There is also the argument that, since college students will eventually, their parents hope, get jobs, it is important to teach them how to get along with people of different skin colors and ancestries, since this is surely a skill they will need in the workforce.

There may be some truth to this, but it is not as if someone's education on these matters is limited to the ages of 18 to 22. A lot of kids will have been in multiracial and multiethnic environments already. And this is not rocket science: (1) Treat people decently and as individuals; and (2) There are many different subcultures in America. If you haven't learned this by the time you go to college, you haven't been going to church and reading enough; if you can't pick this up on the job, you probably weren't smart enough to have graduated anyhow.

And how much diversity are you likely to get by using race and ethnicity as a proxy for different backgrounds? Suppose you are a college-admissions officer and you have applications from eight students:

· Son of aeronautical engineer (alumnus) who makes $75,000 a year. Stay-at-home mom. Lettered in basketball. Vice president of class. Organized fundraising campaign for Jewish Community Center. 700 math SAT; 700 verbal SAT. 3.5 GPA. White.

· Daughter of coal miner who makes $30,000 a year. Mom works as part-time waitress. Leader of church youth choir. Singing awards. 600 math SAT; 700 verbal SAT. 3.6 GPA. First woman in family to go to college. White.

· Son of construction worker who makes $35,000 a year. Mother deceased. Built his own ham radio and personal computer. No extracurricular activities except caring for six younger siblings. 700 math SAT; 600 verbal SAT. 4.0 GPA. Hispanic (Mexican American).

· Daughter of owner of car dealership who makes $150,000 a year. Stay-at-home mom. Girl Scout, lettered in three sports. 550 math SAT; 600 verbal SAT. 3.3 GPA. Hispanic (Cuban).

· Son of Vietnamese immigrants who run family restaurant. No extracurricular activities except work at the restaurant. 800 math SAT; 600 verbal SAT. 4.0 GPA. Asian.

· Daughter of chemical engineer (alumnus). Mother is schoolteacher (alumna). Treasurer of class, variety of high-school club memberships, including yearbook photographer. 750 math SAT; 750 verbal SAT. 3.9 GPA. Asian (Chinese American).

· Son of federal manager and city administrative worker (alumna), with cumulative income of $135,000 a year. President of class, captain of chess team. 650 math SAT; 650 verbal SAT. 3.5 GPA. Black.

· Daughter of unmarried welfare recipient. Captain of basketball team. Community service. 600 math SAT; 650 verbal SAT. 4.0 GPA. Black.

The thumbnail sketches of these applicants make clear that there is a wide variety of experiences that they will all bring with them to the university. It is also rather obvious that, for each of them, race will contribute the least of their characteristics to any diversity. And it is rather obvious, too, that you can't draw very many conclusions about the individual if all you know is his or her race or ethnicity.

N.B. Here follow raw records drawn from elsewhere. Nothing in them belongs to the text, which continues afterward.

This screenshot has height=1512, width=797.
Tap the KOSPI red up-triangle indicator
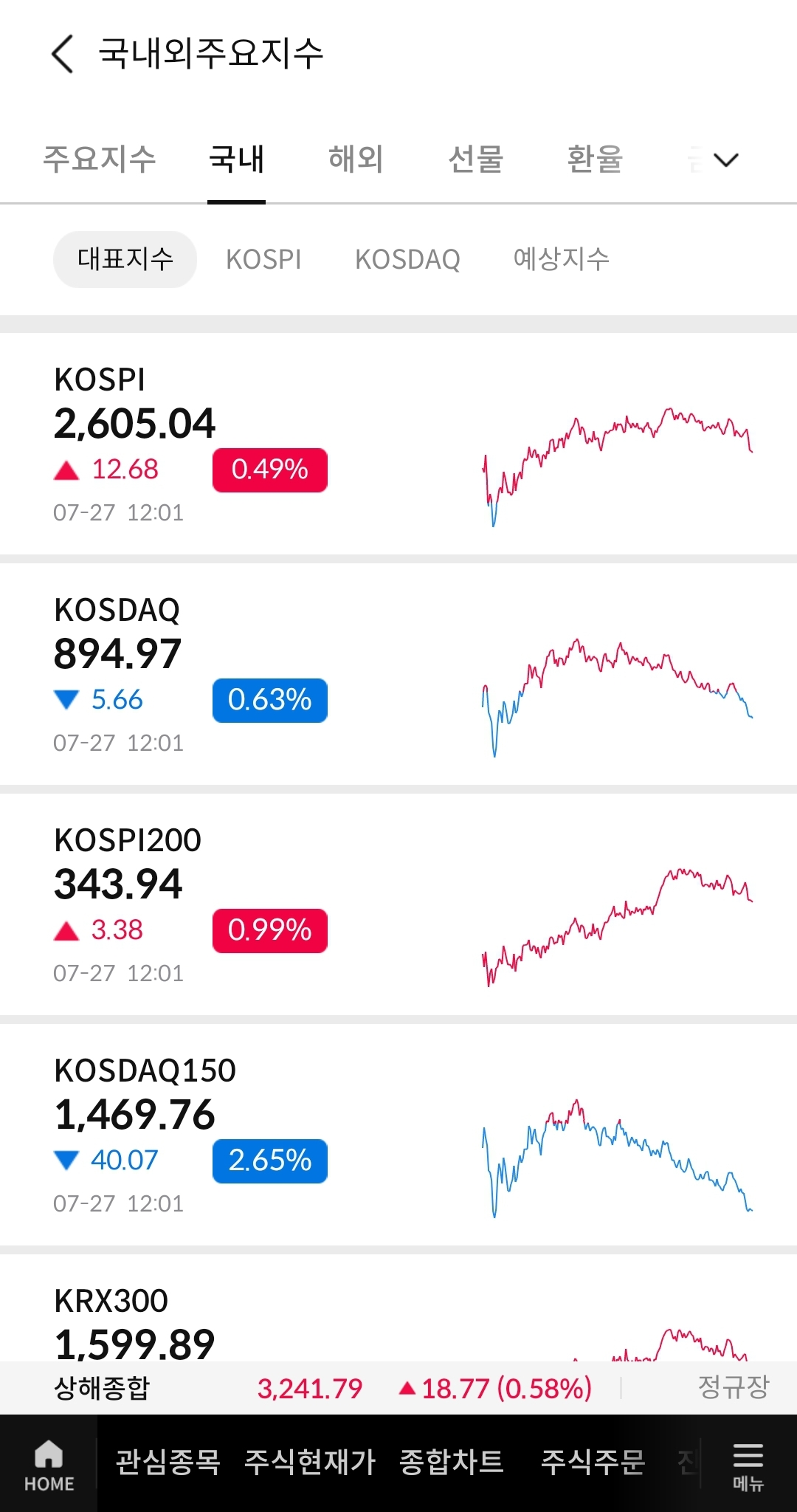[66, 470]
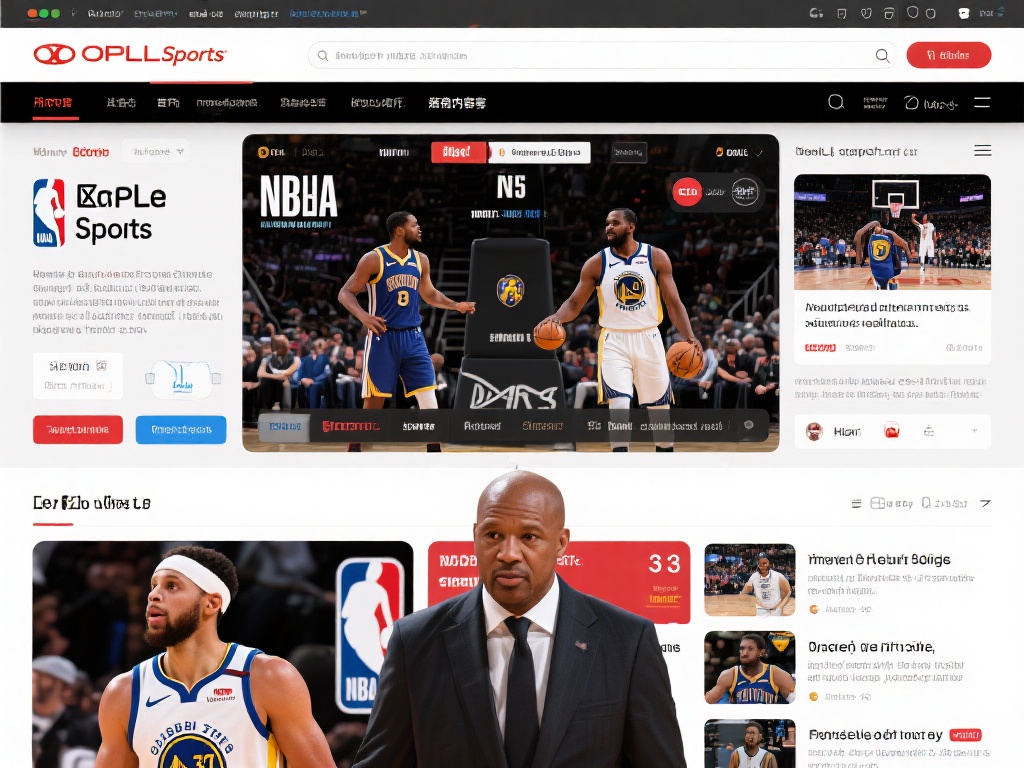
Task: Click the chat bubble icon in video bar
Action: pyautogui.click(x=748, y=426)
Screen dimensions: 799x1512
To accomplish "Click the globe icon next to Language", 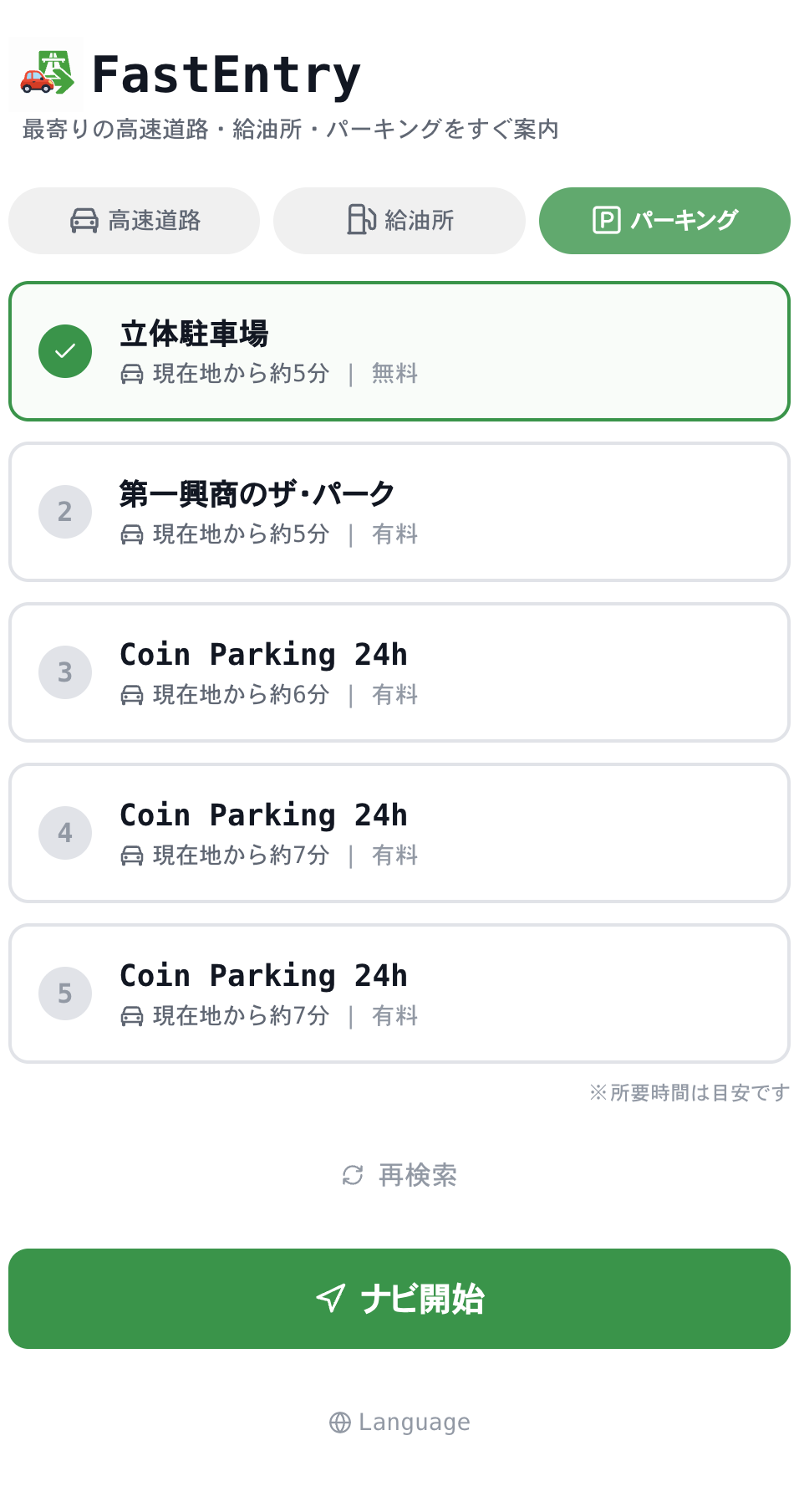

The Bush administration will have to decide soon with whom it stands in this controversy over diversity versus discrimination. Three conservative civil-rights organizations — the American Civil Rights Institute, Center for Equal Opportunity, and Institute for Justice — sent a letter last week to Attorney General John Ashcroft, asking him to withdraw a brief the Justice Department's civil-rights division had filed last October with a federal court of appeals in a case that will be argued on May 22. That brief argued that "diversity" justifies the University of Georgia's racial discrimination in its admissions policy. This week, my organization also published a paper by Robert Lerner and Althea Nagai: a devastating critique of the social-science "evidence" offered by the University of Michigan in favor of its admissions discrimination. That case is on appeal, and the Justice Department had supported the university at trial.

To return to the question posed at the beginning: The great thing about diversity is its implicit message of our common humanity; serving up racial and ethnic discrimination to achieve it will poison its beauty.